Carlos, ¿podrías ir dando unas brevísimas referencias de las cámaras que hemos seleccionado?

Empezaría por la que sirve de base de la historia, la Ernemann Ermanox. Se trata de una cámara de los años veinte, una década gloriosa para la óptica y para la fabricación de cámaras en Alemania. El mundo entero se queda atónito al ver la cantidad de empresas que producen cámaras fotográficas en Alemania: la Zeiss, la Ernemann, la Voigtländer, la Leitz… Este modelo de Ernemann es precioso, tiene una poderosa espiral para el enfoque manual y un objetivo de una luminosidad fuera de lo corriente para la época.

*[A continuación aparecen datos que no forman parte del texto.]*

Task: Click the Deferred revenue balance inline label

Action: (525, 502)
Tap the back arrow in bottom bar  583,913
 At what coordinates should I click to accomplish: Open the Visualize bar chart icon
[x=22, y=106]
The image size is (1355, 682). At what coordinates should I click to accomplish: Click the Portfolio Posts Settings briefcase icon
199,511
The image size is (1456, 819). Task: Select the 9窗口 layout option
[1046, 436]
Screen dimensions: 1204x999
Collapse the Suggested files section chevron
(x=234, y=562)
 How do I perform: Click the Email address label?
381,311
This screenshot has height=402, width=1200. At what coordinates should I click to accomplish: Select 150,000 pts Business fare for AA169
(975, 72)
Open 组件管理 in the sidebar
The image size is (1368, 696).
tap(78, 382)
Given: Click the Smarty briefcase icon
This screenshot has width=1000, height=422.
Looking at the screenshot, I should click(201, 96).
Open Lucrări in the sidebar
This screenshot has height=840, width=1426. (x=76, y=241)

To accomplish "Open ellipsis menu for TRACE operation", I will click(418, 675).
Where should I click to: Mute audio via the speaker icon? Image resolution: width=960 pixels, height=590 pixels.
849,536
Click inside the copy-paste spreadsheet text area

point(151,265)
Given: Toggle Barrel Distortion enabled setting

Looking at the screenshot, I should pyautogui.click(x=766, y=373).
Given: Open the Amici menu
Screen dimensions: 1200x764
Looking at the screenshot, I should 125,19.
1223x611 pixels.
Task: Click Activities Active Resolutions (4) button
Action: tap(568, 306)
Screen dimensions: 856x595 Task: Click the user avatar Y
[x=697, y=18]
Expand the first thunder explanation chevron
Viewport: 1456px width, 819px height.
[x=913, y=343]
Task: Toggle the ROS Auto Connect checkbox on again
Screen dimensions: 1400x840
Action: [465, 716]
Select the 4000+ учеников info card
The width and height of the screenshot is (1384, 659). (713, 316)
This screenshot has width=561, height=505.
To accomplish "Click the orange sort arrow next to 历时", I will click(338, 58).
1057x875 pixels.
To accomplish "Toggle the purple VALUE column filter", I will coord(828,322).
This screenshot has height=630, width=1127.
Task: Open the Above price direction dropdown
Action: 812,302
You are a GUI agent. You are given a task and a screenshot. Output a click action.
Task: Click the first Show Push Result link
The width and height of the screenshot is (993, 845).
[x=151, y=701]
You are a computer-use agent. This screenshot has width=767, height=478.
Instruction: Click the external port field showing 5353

Una especie de tornillo. Aquí tenemos de nuevo la espiral.

La Ernemann Ermanox tenía un objetivo muy luminoso, un f/1.8, algo revolucionario para aquellos años. Fue diseñado por un famoso ingeniero óptico alemán que se llamaba Ludwig Jakob Bertele. Sirvió para que uno de los más grandes fotógrafos que ha habido inventara el reporterismo: Erich Salomon, un judío que, lamentablemente, murió en un campo de concentración, asesinado por los nazis. Empezó a hacer sus primeras incursiones fotográficas con esta cámara por la luminosidad que poseía el objetivo, que le permitía fotografiar con la luz normal, sin utilizar ni la luz artificial ni esa explosión del magnesio con la que se hacían en esa época las fotos. Es una cámara muy querida por mí. Y tiene en la intriga de la novela el papel estelar porque, en su chasis, guarda el más tremendo secreto que no vamos a desvelar antes de hora.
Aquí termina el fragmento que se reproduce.